Now for the case for not removing 3rd degree creosote from tile chimney liners.

In tile-lined chimneys, it’s the exceptional chimney that has good mortar joints.  In fact, if I were to blindly bet ten people $10 that their chimneys have poorly sealed mortar joints and then we investigated with a closed circuit chimney inspection camera, I stand a good chance of making $100.  I might lose one or two $10 bets, but that’s about all.

The problem with having openings in the system is that liquid creosote can and does go through the joints and/or cracks and accumulates outside of the flue tile.  This is a very serious problem because in a chimney fire this creosote ignites as well and becomes a slow-burning creosote fire not contained inside of a liner.  A house fire becomes a much greater possibility.

It is probably best to consider unsafe any chimney that has had 3rd degree creosote in it, especially if there has been a chimney fire.  Frankly, even if servicemen remove as much creosote as possible, the cleaning does not yield as much safety you’d hope for.

In short, it’s probably best to remove the old tiles completely (getting rid of creosote on the outside of the tiles as well) and replace the liner with a new insulated stainless steel liner.  Here’s why.

The reasons there are bad mortar joints or cracks in chimneys are numerous, including:

  • Some masons “work too fast” and don’t think it’s actually important to seal the joints.
  • The wrong mortar is very often used, or dries too quickly and falls out after construction.
  • The earth is always shifting and the stack of tiles moves over time.  This can open mortar joints and sometimes even crack the tiles.  No matter how good the original job may have been, no one can protect against this.
  • Flue tiles that have contained a chimney fire almost always crack.  They protect the home from fire, but the tiles themselves usually break and mortar is demolished.  This is actually to be expected; it’s the exception if it doesn’t happen.

Before the 1970’s wood heating appliances had lower heating efficiencies.  This was partly because the wood was not as fully consumed, but also because a lot more heat went up the chimney.  This combination usually produced 2nd degree creosote, which is manageable.  Today’s wood burning stoves are very well engineered to get more heat from less wood, and houses are tighter than ever.  Chimneys routinely create 3rd degree creosote (because of the lack of combustion air and the low flue gas temperatures.)

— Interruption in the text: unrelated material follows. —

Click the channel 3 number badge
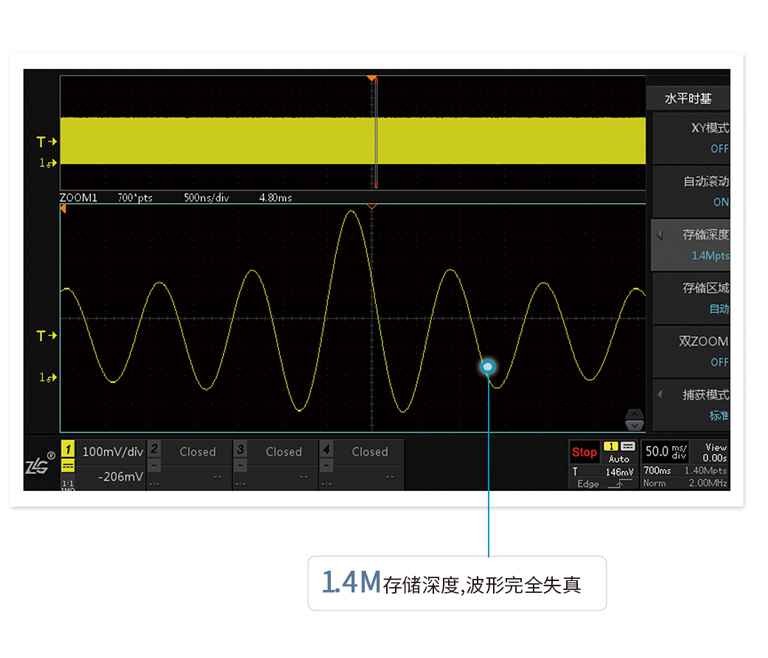The height and width of the screenshot is (658, 768). (x=240, y=450)
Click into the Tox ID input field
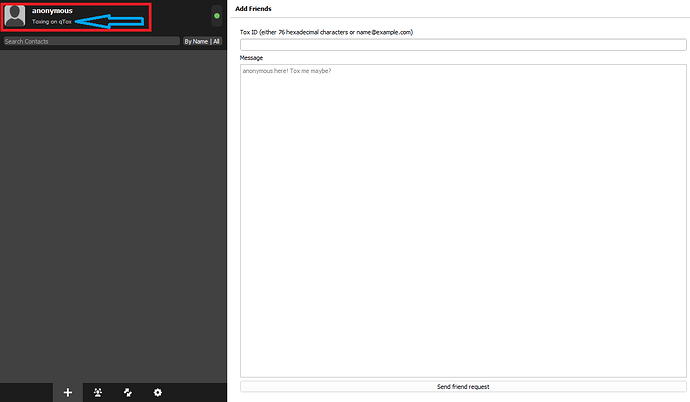The width and height of the screenshot is (690, 402). coord(463,44)
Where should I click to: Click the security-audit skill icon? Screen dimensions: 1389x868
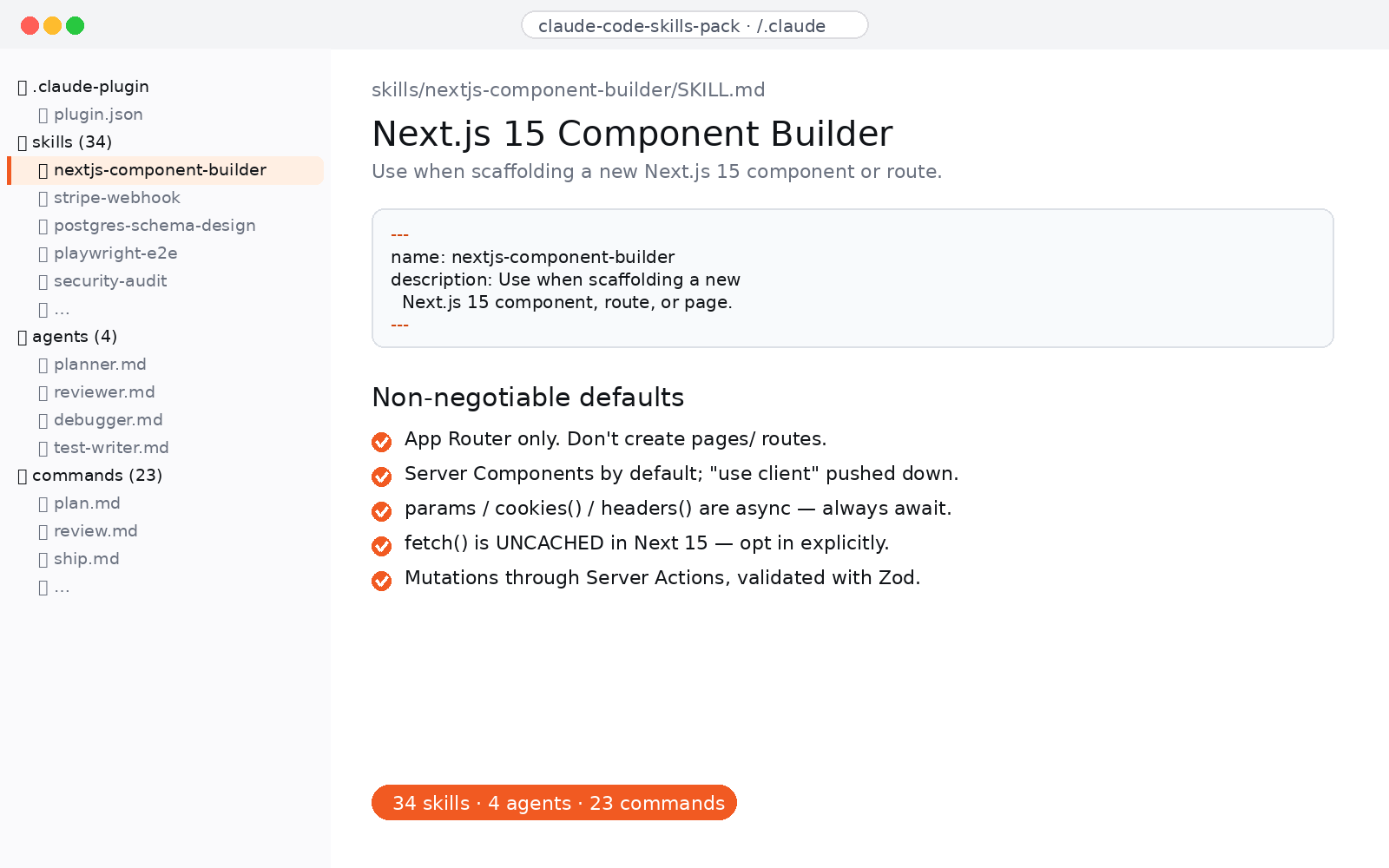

This is why you see so much stainless steel chimney lining done these days.  The chimneys of America are undergoing change as they are being properly sized to their appliances, either by upgrade or by repair.  The stainless steel liners are:

  • The right size for whatever appliance they serve.
  • Flexible enough to shift with the earth.
  • Able to withstand chimney fires without breaking.

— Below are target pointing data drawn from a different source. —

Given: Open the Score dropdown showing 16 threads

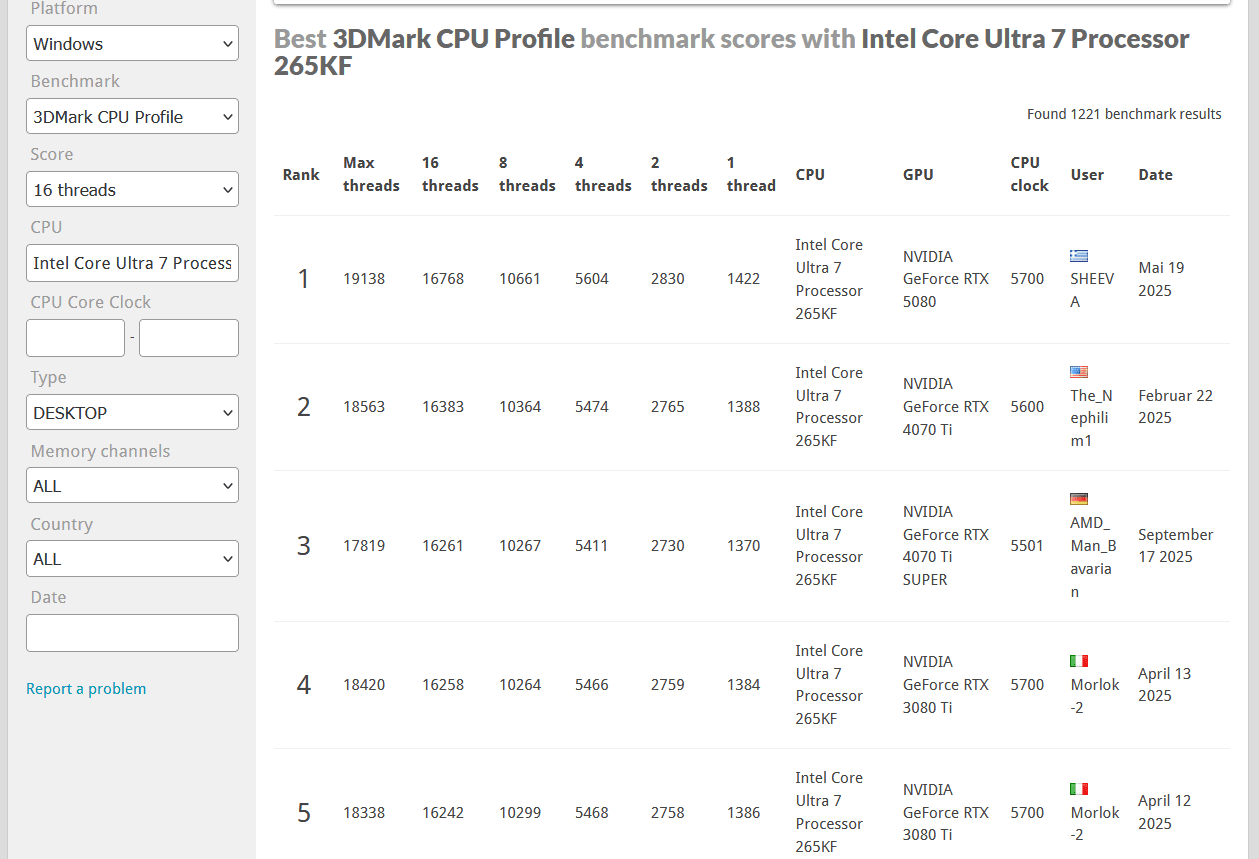Looking at the screenshot, I should (132, 190).
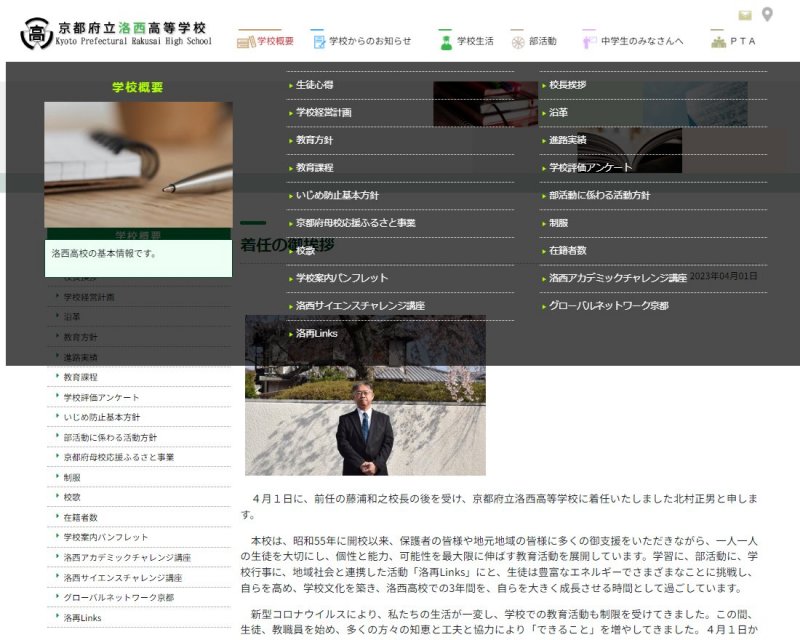Click the map location pin icon

tap(767, 14)
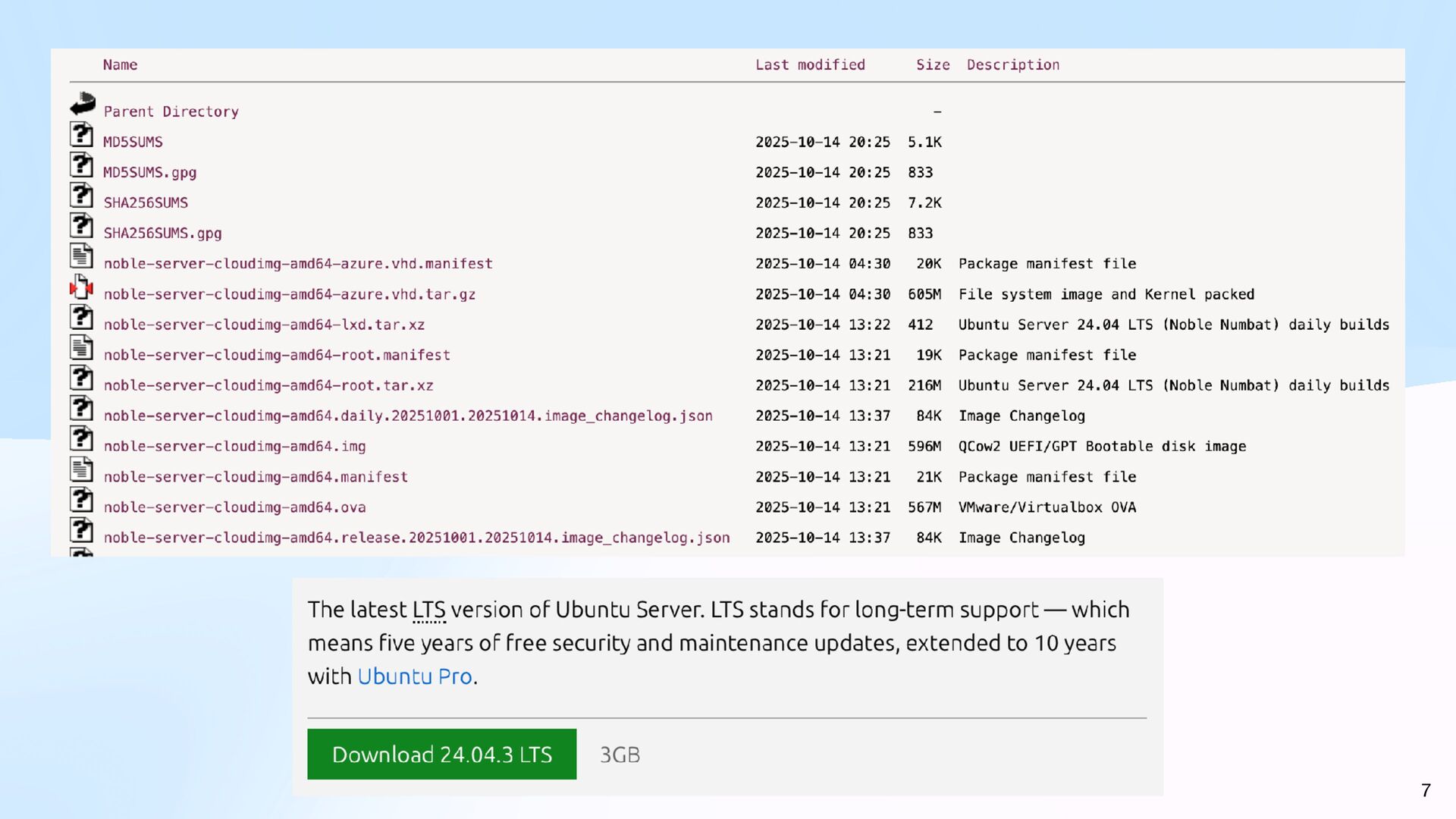Click the document icon for amd64-root.manifest
This screenshot has height=819, width=1456.
[82, 348]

Installing Chimney LiningOne reason why more people don’t reline is that reline jobs may cost more than people were planning for; another reason is that many folks just don’t understand the need.  It’s going to take a long time to convert America’s chimneys if either insurance companies or building codes don’t speed up the process by insisting that people change over to a stainless steel liner (or not be allowed to burn wood).

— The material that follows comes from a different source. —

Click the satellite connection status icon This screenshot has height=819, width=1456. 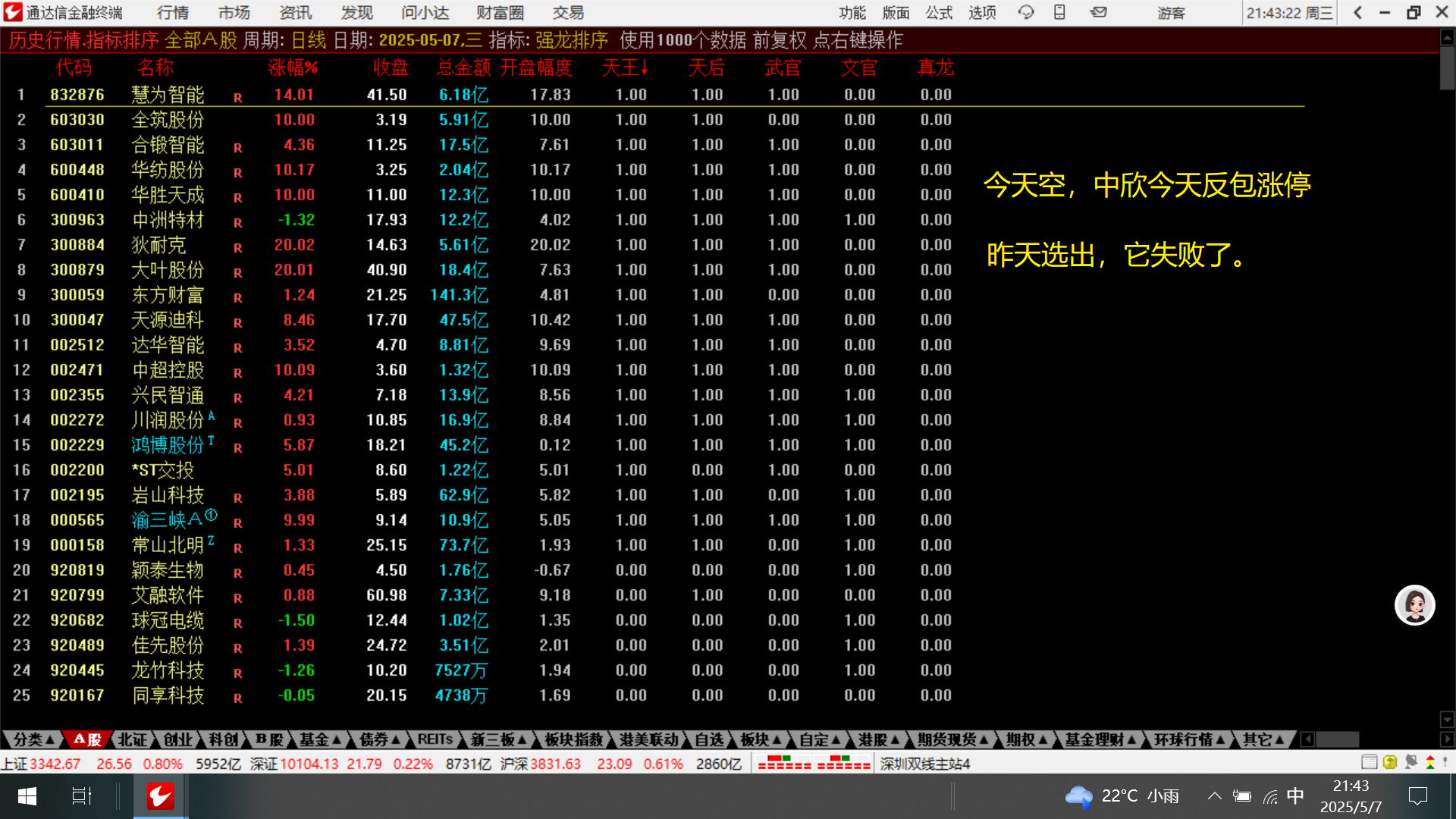tap(1410, 763)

15 thoughts on “About Creosote in Chimneys – Part 3: Why You Should Not Remove 3rd Degree Creosote from Tile Liners

  1. Plumbing

    A chimney cleaning schedule can range from once every couple of weeks to no less than once a year. How often you clean the chimney depends on the amount you use your stove, the type of wood you burn, the type of wood-burning unit you have and the way you operate the unit. However, most fireplaces are not used with enough regularity to justify cleaning them every couple weeks. Unless you are using your fireplace as a primary heat source and have wood burning many times a week, once a year is likely to be a more appropriate cleaning schedule.

    Reply
  2. 44TheFarm

    We’ve got a severe case of grade 3 creosote in our brick fireplace. House was built in the 1860′s, fireplace was added in the 1940′s. Our local chimney sweep says he could put a stainless steel liner in the chimney, but he can’t do anything about the tar in the smoke chamber. Do you know of anything we could do to solve this? Thanks very much for advice.

    Reply
    1. Dale Howard Post author

      To begin let me say don’t even consider lining your chimney without getting that 3rd degree creosote out of there first. When I was a young sweep I once lined a chimney without getting the combustible out first and the only good part of the story that followed is that somehow the house did not burn to the ground. Do not fail to deal with this before lining, and do plan to get a liner as soon as you have dealt with it!

      There are solutions. The creosote is acid and a base chemical will neutralize it so that it falls off the walls. The questions really are how and what to apply to the walls and how long will it take to get the job done. The direct and blunt approach is to put lye on the creosote. August West Systems TSR (which is lye prepared for this purpose) really does work, but it’s difficult to find someone who will work with it. For example, I would not just because of the risk of chemical burns and noxious fumes in the home.

      A somewhat slower but safer and cleaner approach is CreAway by Saver Systems. It’ll take a couple/few weeks but if you use plenty of it regularly you can reduce the deposits to a brush-able consistency. There’s also a good chemical called ACS but IMO CreAway works a bit better and faster.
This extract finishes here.